Compound interest is earning returns on your returns. In year one, a $10,000 investment at 7% grows to $10,700. In year two, the 7% applies to $10,700 — producing $749 rather than $700. The difference seems small, but over decades it becomes enormous.

  • $10,000 at 7% → $19,672 after 10 years
  • $10,000 at 7% → $38,697 after 20 years
  • $10,000 at 7% → $76,123 after 30 years

No additional contributions. The Rule of 72 is a useful shortcut: divide 72 by your interest rate to estimate the years to double. At 7%, money doubles roughly every 10 years. At 10%, every 7.2 years.

Why starting early matters more than investing more later

A 25-year-old who invests $5,000 per year for 10 years (total: $50,000) and then stops will often end up with more money at 65 than a 35-year-old who invests $5,000 per year for 30 years (total: $150,000) — because the early investor gets 40 years of compounding instead of 30. The 10-year head start is worth more than 3x the contributions.

This is the fundamental argument for starting your FIRE savings as early as possible, even at a modest level. Every year of delay shrinks your compounding runway.

Index funds and compound growth

The most accessible way to capture compound growth is through low-cost index funds. A total market index fund reinvests dividends automatically, compounds across thousands of companies, and charges minimal fees. A 0.05% expense ratio vs a 1% expense ratio on a $500,000 portfolio over 20 years is a difference of over $100,000 in ending wealth, purely from reduced fee drag on compounding.

Compounding works against you too

Compound interest accelerates debt in the same way. A credit card balance at 20% annual interest compounds just as relentlessly as a stock portfolio at 7%. Paying off high-interest debt is a guaranteed compound return equal to the interest rate — which typically beats expected market returns on a risk-adjusted basis.
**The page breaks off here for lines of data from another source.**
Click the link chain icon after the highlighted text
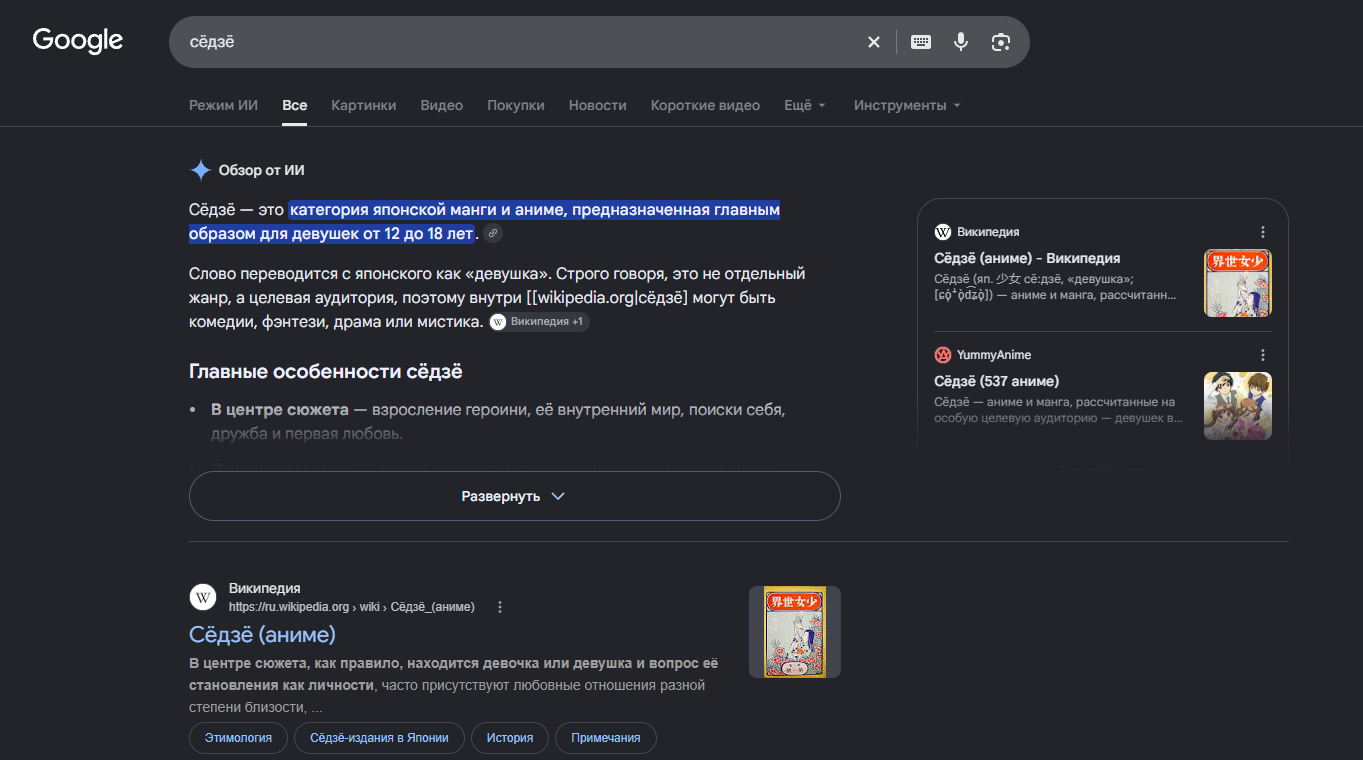(492, 234)
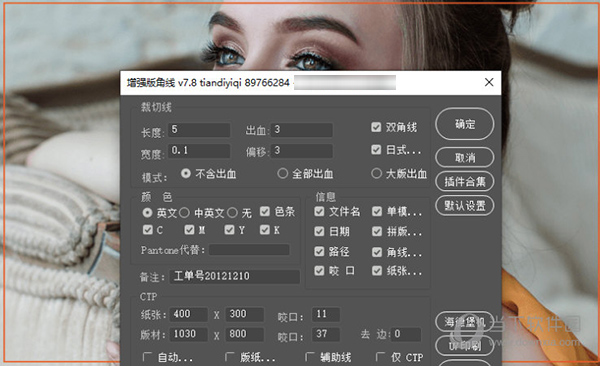Toggle the 文件名 info checkbox

coord(319,211)
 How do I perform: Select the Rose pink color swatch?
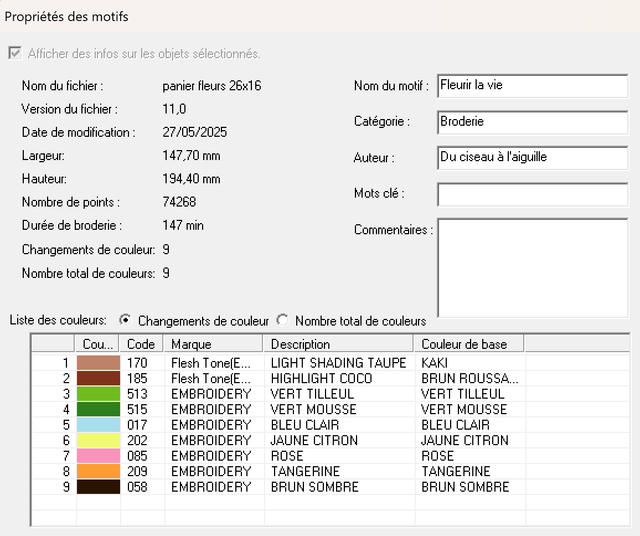[98, 456]
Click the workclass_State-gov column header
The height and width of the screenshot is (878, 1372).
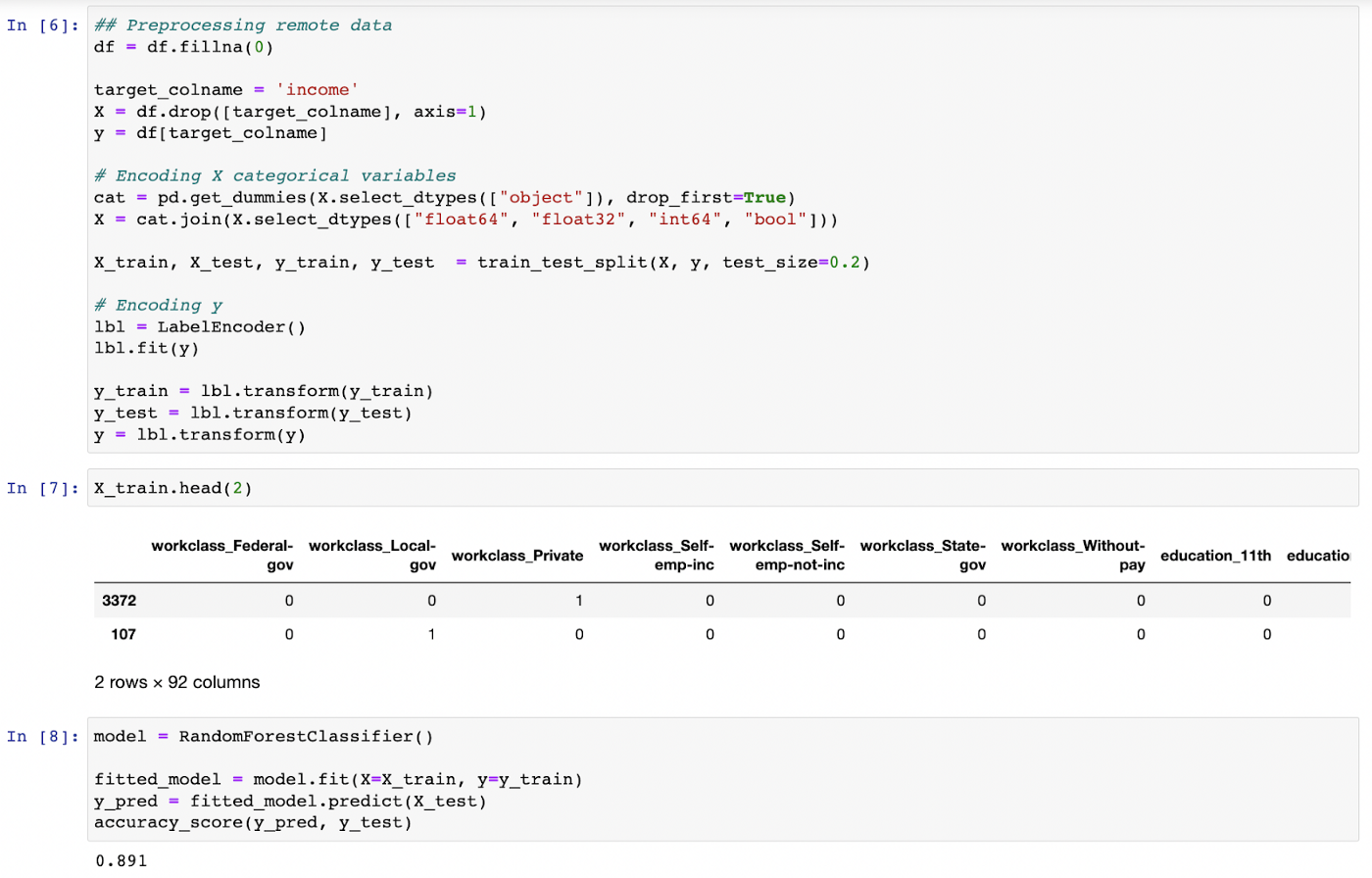click(x=922, y=555)
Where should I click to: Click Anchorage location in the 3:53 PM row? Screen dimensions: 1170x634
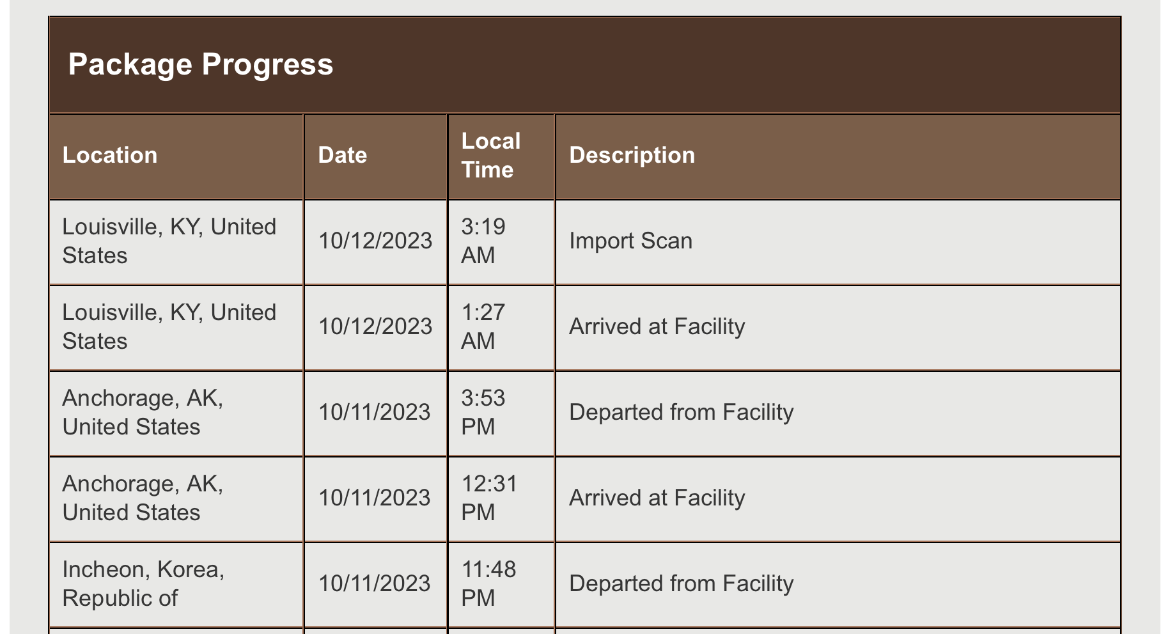click(x=176, y=413)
Practical implications for FIRE planning

The core disciplines for maximising compound growth:

  • Stay invested through downturns — missing the 10 best market days in a decade typically cuts long-run returns by 30–50%.
  • Reinvest dividends automatically via index funds rather than taking cash.
  • Minimise fee drag — a 1% expense ratio versus 0.05% costs over $100,000 on a $500,000 portfolio over 20 years.
  • Pay off high-interest debt before investing aggressively — guaranteed return equal to the interest rate.
  • Start as early as possible — time in market beats timing the market, always.